On the other hand, rappers like Lil Kim, Foxy Brown, and Gangsta Boo dared to push the boundaries of how women should dress, opting for sexy form-fitting silhouettes and exposed undergarments that mirrored their sex-forward lyrics.

While some artists exclusively fell on either end of the spectrum, there’s no denying how they influenced women’s ‘90s hip-hop fashion, which left a notable mark on ‘90s fashion in general. In honor of those artists and their contributions, here are the 13 female rappers from the ‘90s whose fashion impact is eternally ingrained in hip-hop.

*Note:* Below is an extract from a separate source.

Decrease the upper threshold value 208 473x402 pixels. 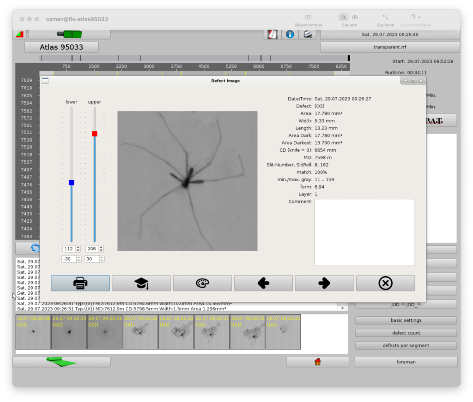point(101,250)
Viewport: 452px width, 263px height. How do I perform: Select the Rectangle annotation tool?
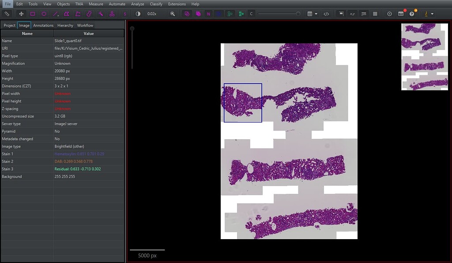coord(32,14)
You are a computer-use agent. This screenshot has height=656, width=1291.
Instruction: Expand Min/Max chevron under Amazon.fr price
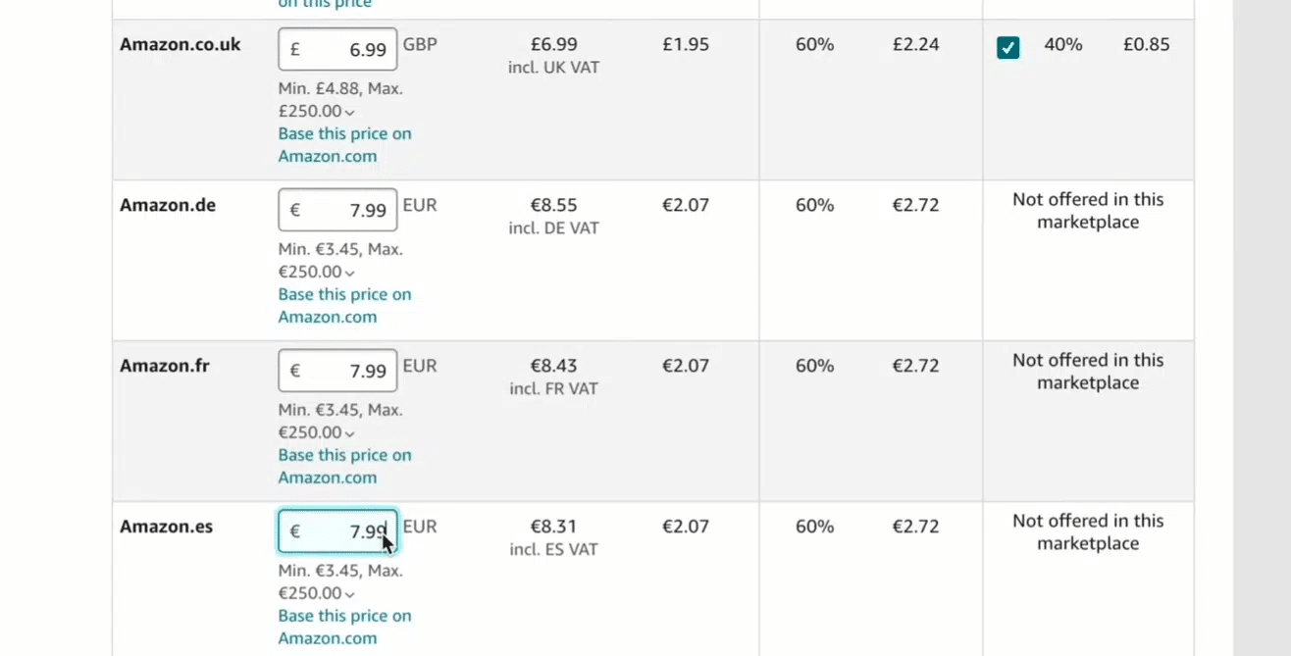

In 1997, Amil, then a member of the all-female group Major Coins, met JAY-Z, who was looking for a woman to contribute vocals to his third album, Vol. 2… Hard Knock Life. After an impressive freestyle, she was selected for the part and eventually became JAY’s protégée following the group’s break up. She featured on various songs including “Can I Get A” and “Jigga What, Jigga Who,” often sporting elevated minimalistic looks in the music videos for these songs. Leather bras and pants, cropped furs, one-shoulder tops, thick blinged-out chokers — Amil had a distinct style that paired well with her equally distinct voice, helping her stand out during her peak in the late ‘90s and early 2000s.

Da Brat

Da Brat’s emergence with her 1994 debut album Funkdafied hallmarked her as the first female rapper to go platinum, and solidified her as a ‘90s fashion icon. Her fluid style encompassed the silhouettes that helped define the ‘90s hip-hop era: oversized tees, baggy-fit denim, flannels, and leather coats mixed with crop tops and fitted tanks. While other female rappers’ looks often included masculine elements, Da Brat’s aesthetic appeared rooted in authenticity and effortlessness rather than an exploration of the trends. In addition to her androgynous style, Da Brat’s hair and use of accessories also became a highlight, the artist often wearing jumbo twists with an assortment of colorful rubber bands, yarn, and beads presenting as wearable hair art.

Foxy Brown

Foxy Brown always knew she was the illest, and she rightfully claimed her place on fashion mood boards by marrying sexy street style and high fashion. In 1996, she released her debut album Ill Na Na, where she wore a spaghetti-strapped black dress, pencil-thin eyebrows, dark lipstick, and a gold pendant chain against an electric blue backdrop, a look that would stick throughout her career (most notably in the music video for her and JAY-Z’s hit song “I’ll Be,” where she was styled by legendary stylist June Ambrose). While many female rappers adopted the streetwear style, Foxy’s style closely aligned with her sex-riddled and luxurious bars. She was laced in Gucci mini dresses, two-toned furs, sheer tops that exposed her printed bras, low-rise skirts, and gaudy designer belts, which made her the perfect muse for designers like John Galiano and Calvin Klein.

Gangsta Boo

The late Gangsta Boo undeniably helped lay the foundation for Southern women in hip-hop, joining the legendary Three 6 Mafia in 1995 after being featured on the title track for the group’s debut album, Mystic Stylez. Through the group, as well as her solo work, Boo became known for her razor sharp and lusty wordplay. That, paired with her Southern hood opulence, cemented her impact. On the cover of her debut album Enquiring Minds, the Queen of Memphis donned a royal-esque red leather coat trimmed with black fur over black undergarments. The music video for her hit single “Where Dem Dollas” also showcased her standout sense of fashion, with the rapper wearing latex dresses, bold colored furs, flowy sheer tops, high slits, leather halter sets, an iced out choker, and her signature auburn-hued hair. There’s no denying Gangsta Boo’s significance as an artist, but it’s also about time that she gets acknowledged for her style, too.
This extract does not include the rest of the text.